* Records provided *
-- Opening Marker --

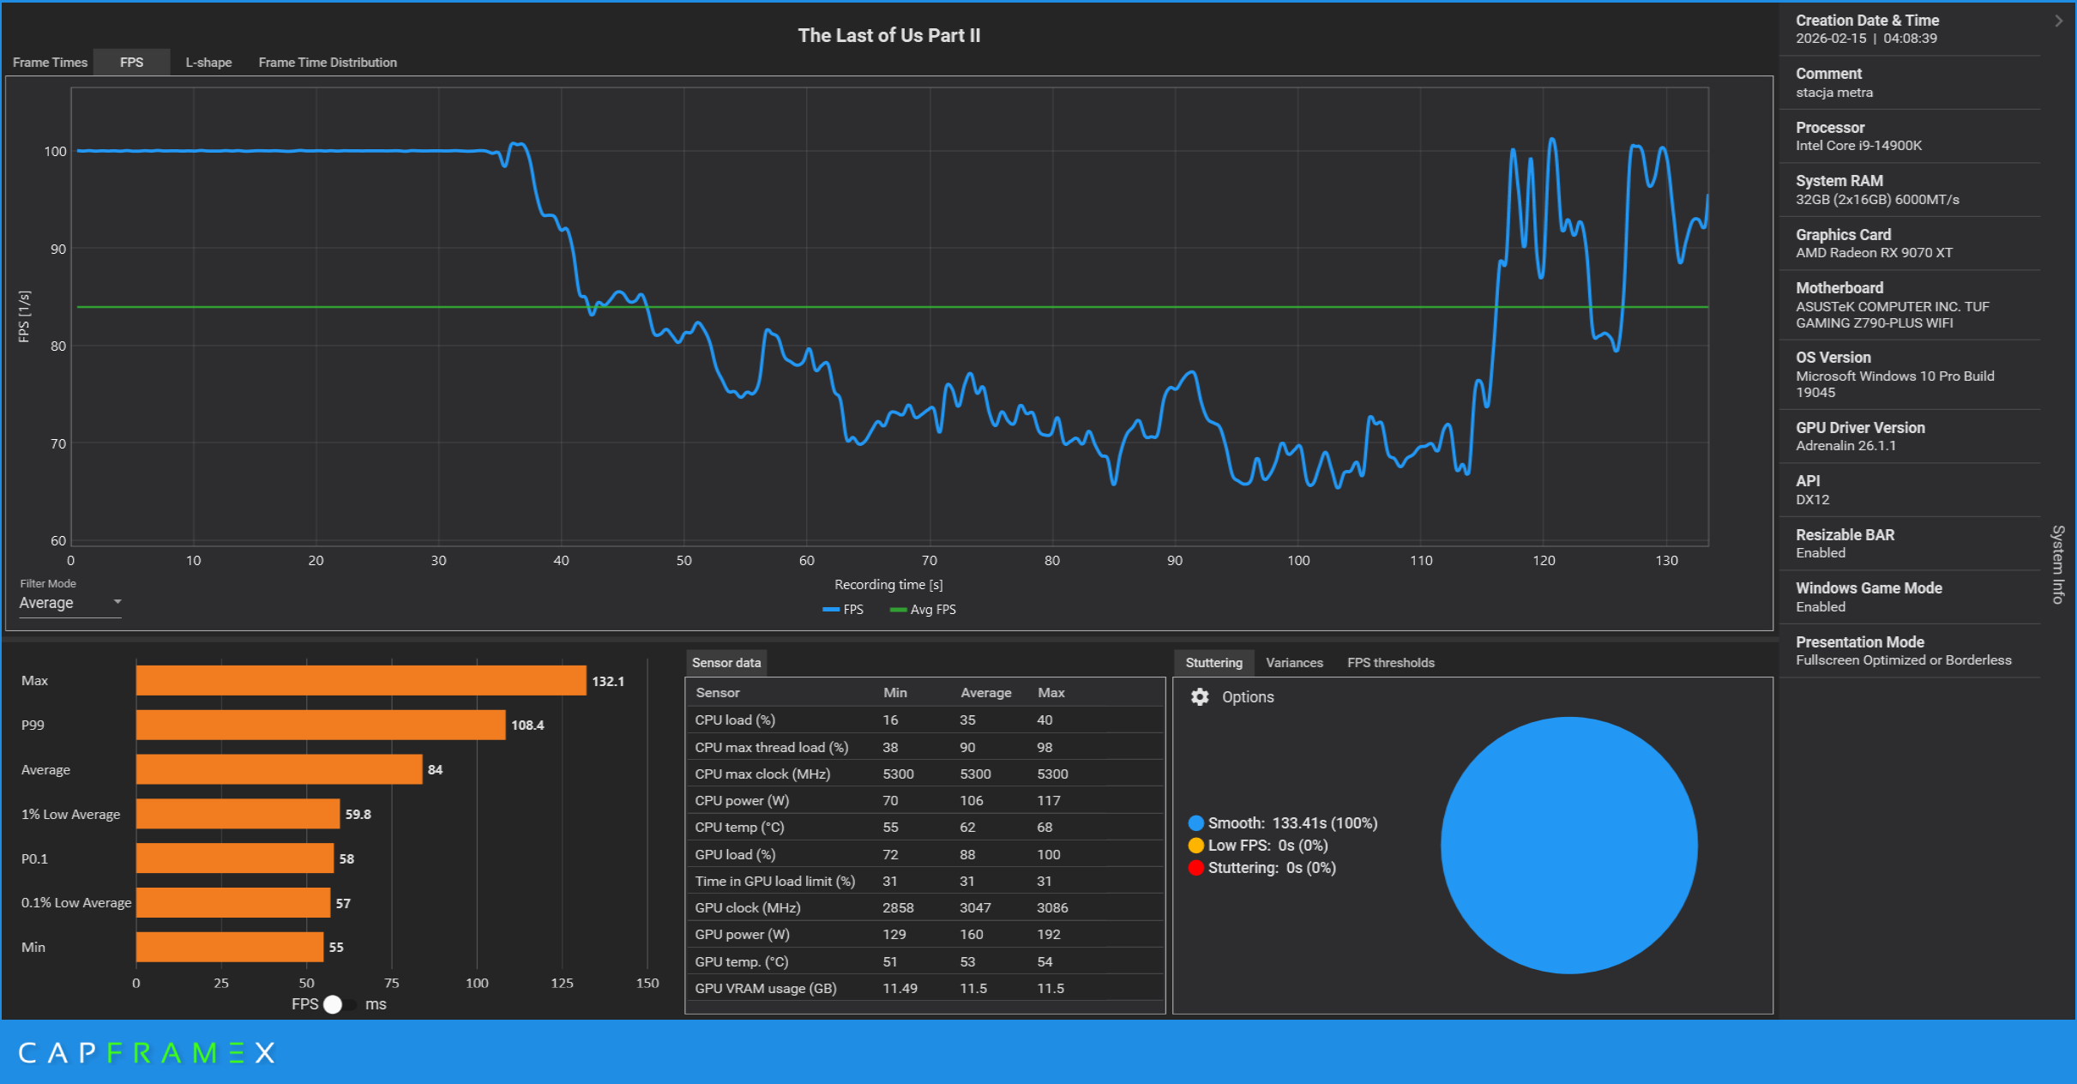Viewport: 2077px width, 1084px height.
Task: Click the blue Smooth legend dot
Action: [x=1195, y=823]
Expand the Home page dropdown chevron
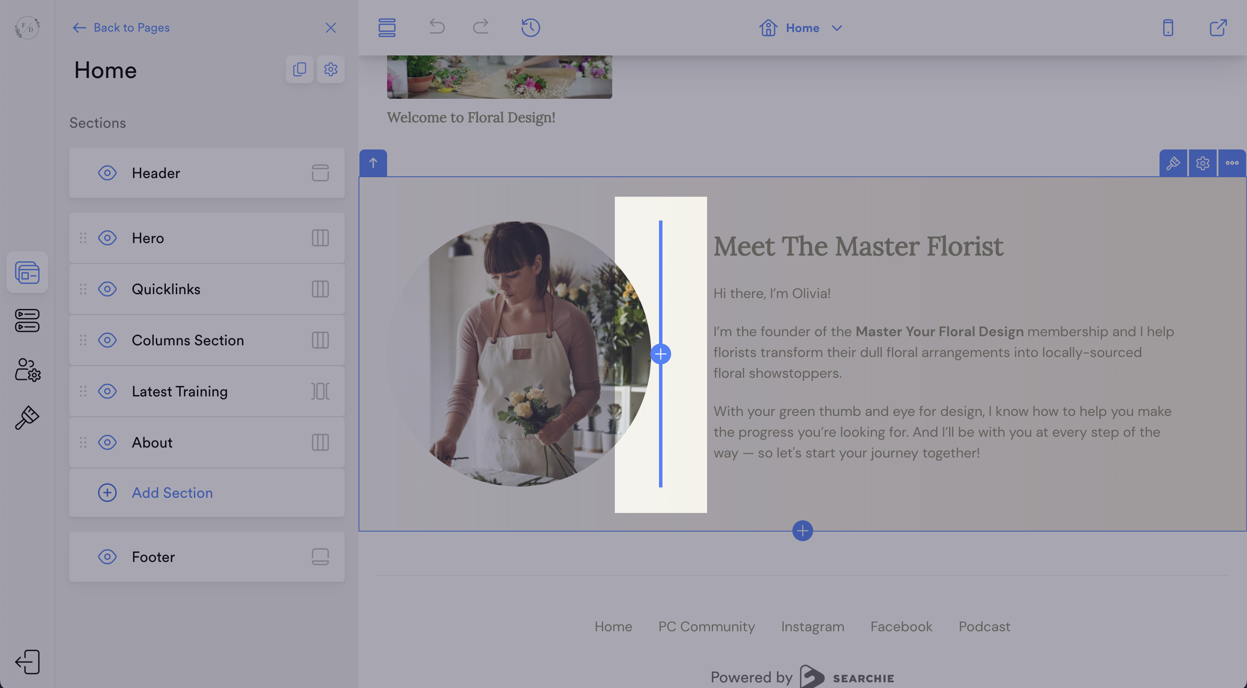Screen dimensions: 1247x688 (x=836, y=28)

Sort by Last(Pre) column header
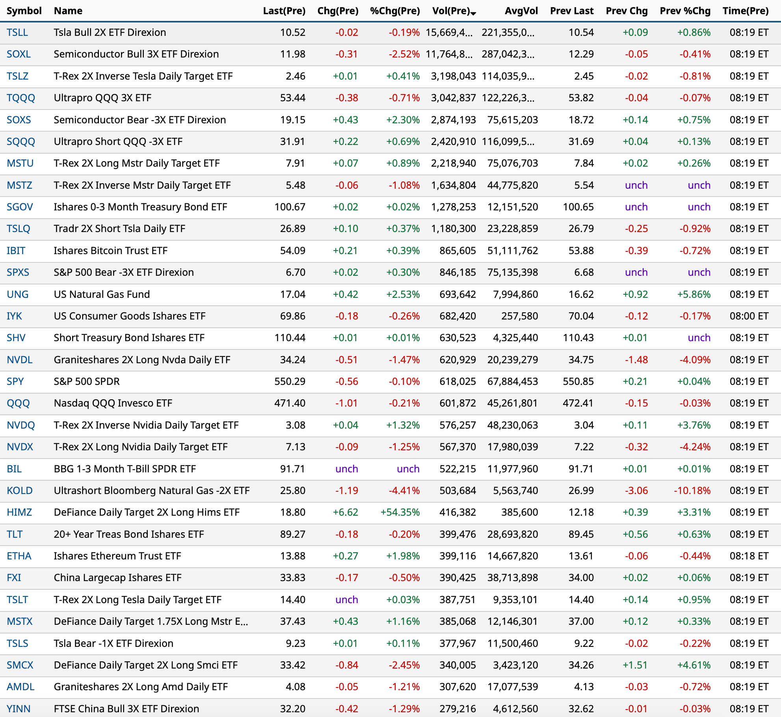pos(284,11)
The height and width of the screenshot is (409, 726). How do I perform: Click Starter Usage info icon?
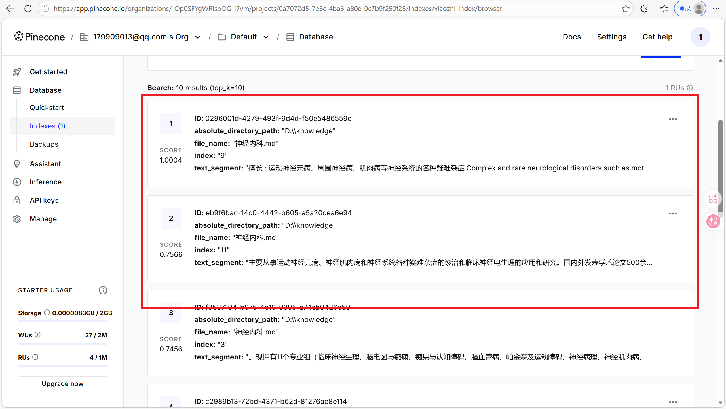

-- Closing Marker --

* What is required *
Only the lines from the line containing "Sort by Last(Pre) column header" through the end of the material should be retyped, exactly and in full, with no pictures.

* Response *
Sort by Last(Pre) column header
pos(284,11)
The height and width of the screenshot is (409, 726). How do I perform: Click Starter Usage info icon?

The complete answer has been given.